Center of attention
A cultural institution that will look beyond its Jewish roots is ready to raise its profile
o an outsider, the party at Boston College may have seemed like any other. But the appetizers gave it away. Under a tent outside the Catholic university's McMullen Museum of Art, waiters passed knishes and potato latkes. This was strictly kosher.
''The Jews have taken over BC," a man shouted as he walked by Mark Sokoll, the part-time rabbi who serves as president of the Jewish Community Centers of Greater Boston.
''Hallelujah," Sokoll said, laughing back.
They were joking, but at least on this evening, they were right.
The McMullen, in opening its doors to the Jewish leaders in September, received the kind of support (read: money) needed to stage the show ''The Power of Conversation: Jewish Women and Their Salons." In return, the sponsors -- major players in business, real estate, and philanthropy -- received a platform to spread word of one of the city's most promising arts projects: the New Center for Arts and Culture.
In his welcoming remarks, Ronald M. Druker didn't hold back.
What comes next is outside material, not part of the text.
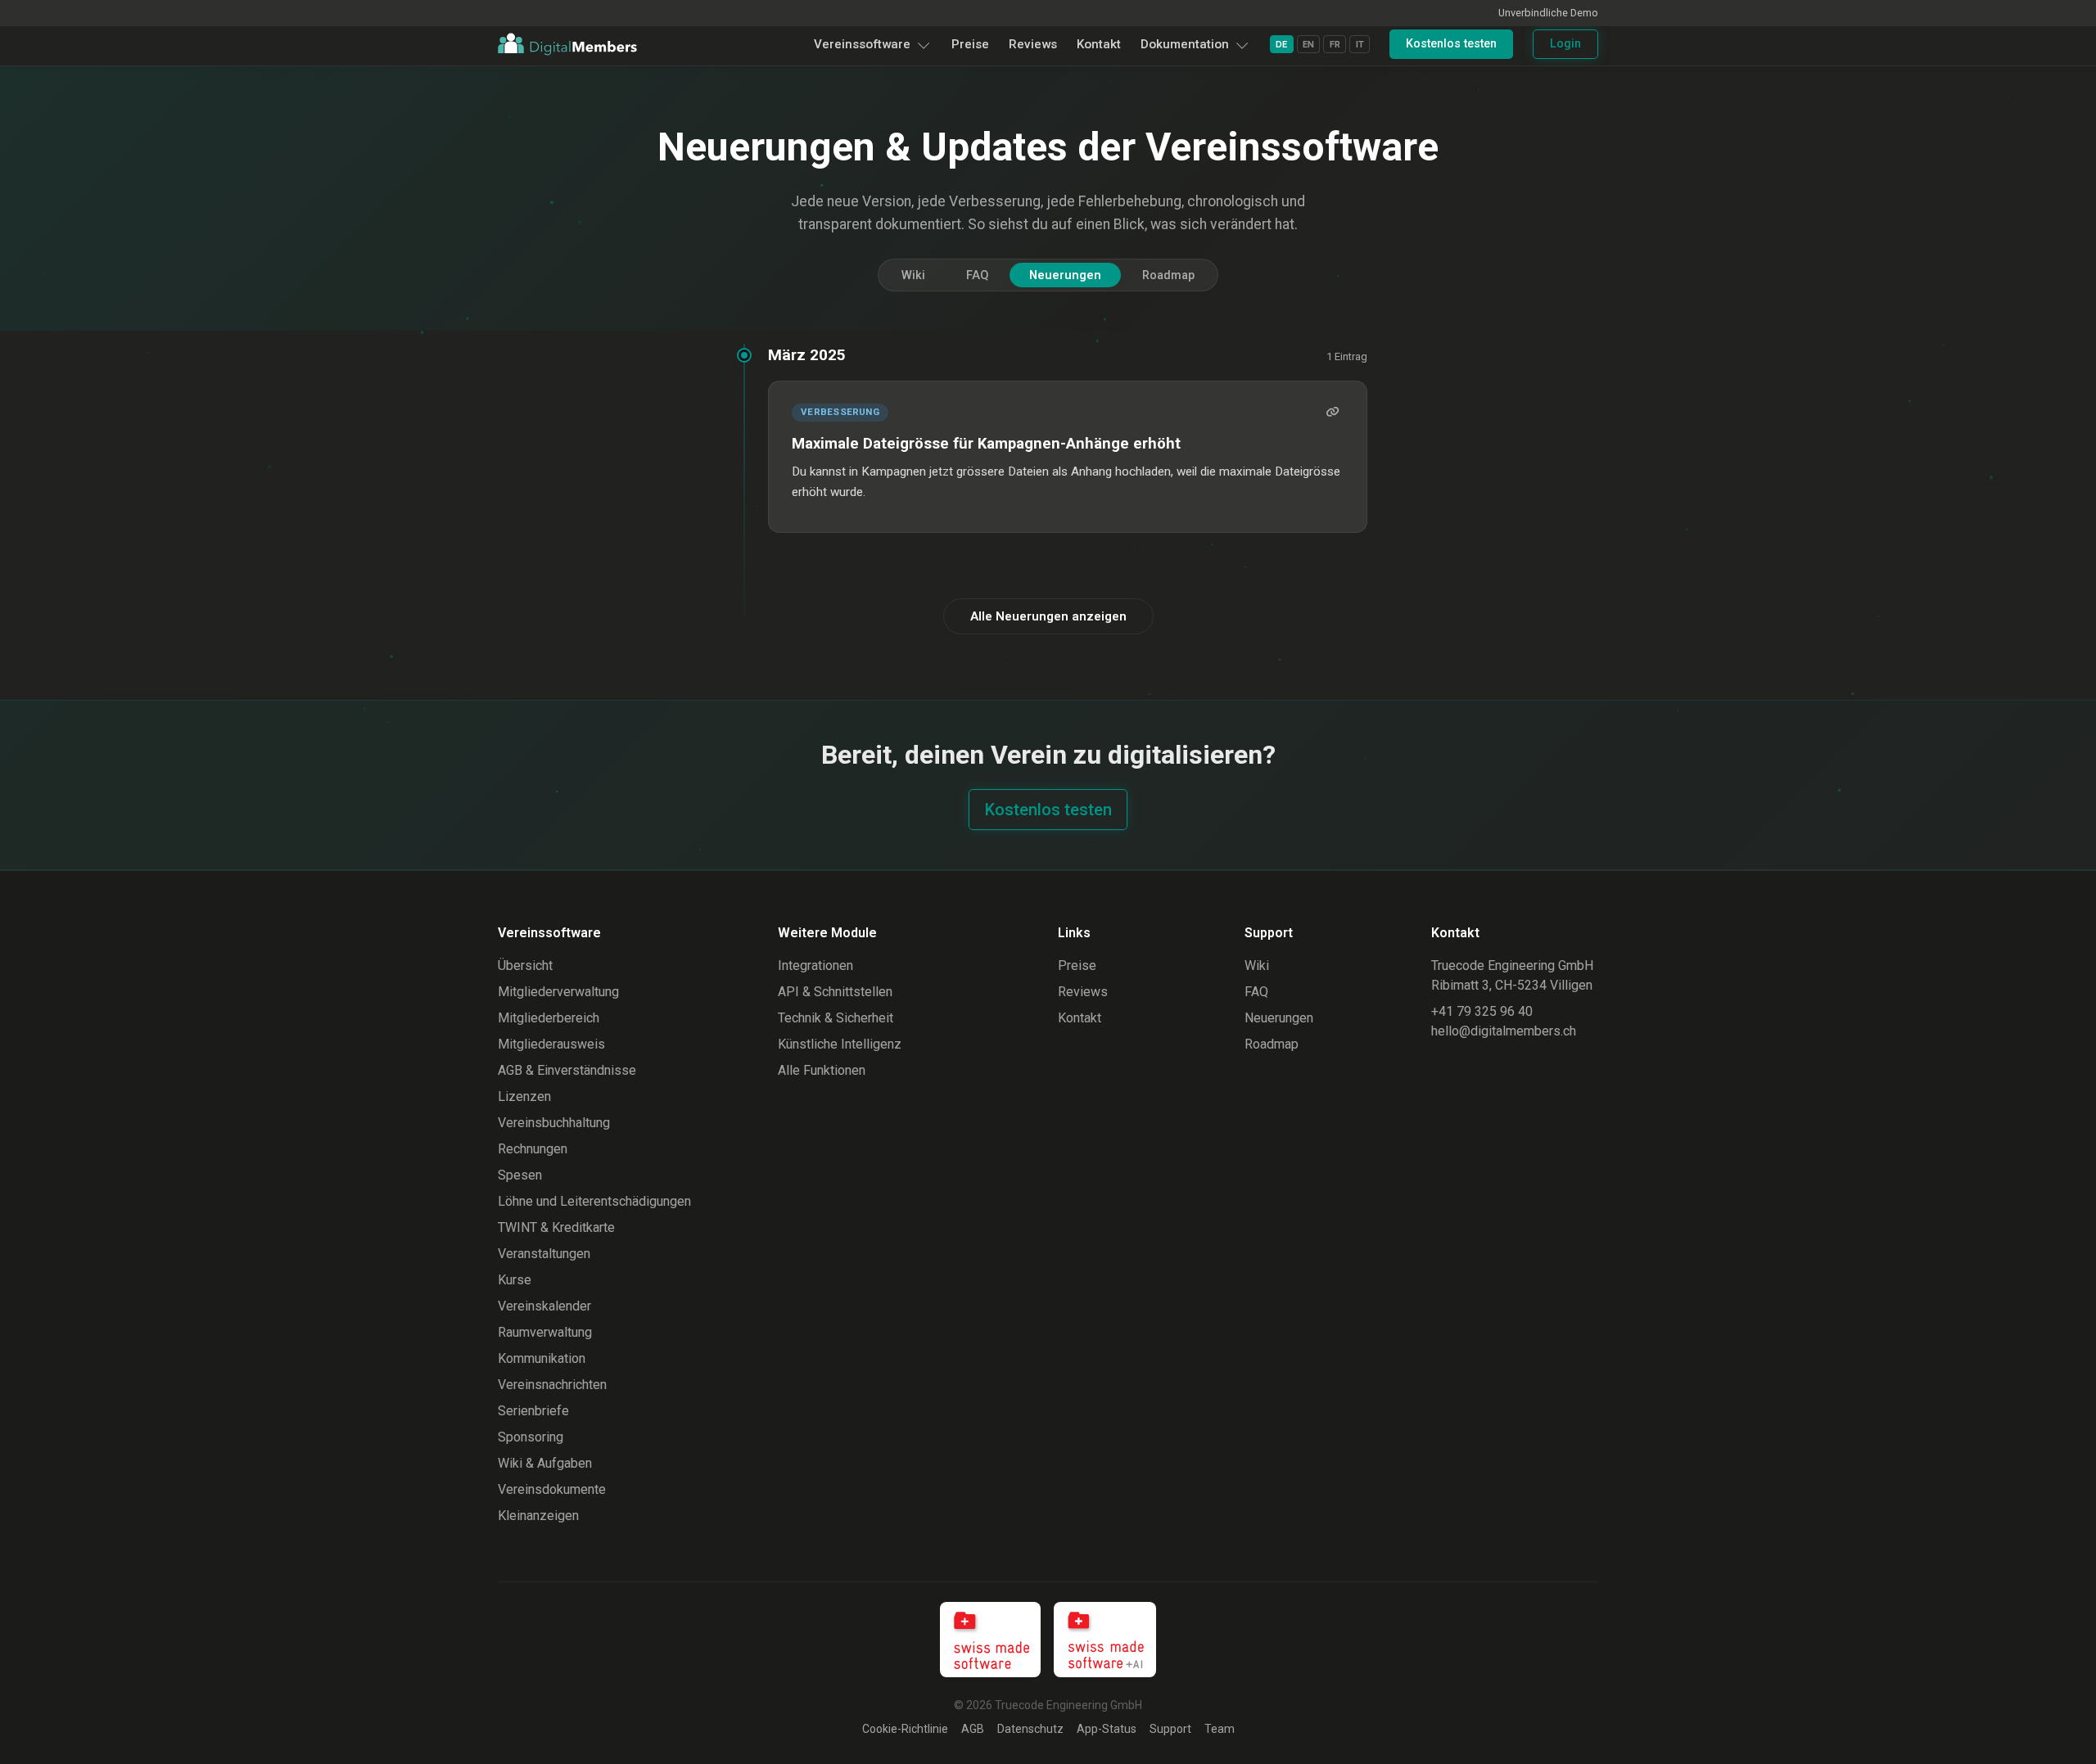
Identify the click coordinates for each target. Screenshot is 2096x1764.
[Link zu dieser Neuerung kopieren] (1332, 412)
He talked of the project's world-class architect, Daniel Libeskind, and the site, a priceless Greenway parcel in front of the Boston Harbor Hotel.
''A lot of people will say, do you need this institution in Boston?" said Druker, the bearded developer whose high-profile projects dot the Boston landscape.
He then gave his own answer, explaining the special nature of the $80 million project. Despite being sponsored by the Jewish Community Centers of Greater Boston and Combined Jewish Philanthropies, the New Center will not merely be a hangout for the Temple Brotherhood, he said. There could be dance, music, film, lectures, and art exhibitions, and through those events, the center intends to build relationships among a range of groups, both inside and outside the Jewish community. And the target audience won't be Boston's typical museum and theater crowd.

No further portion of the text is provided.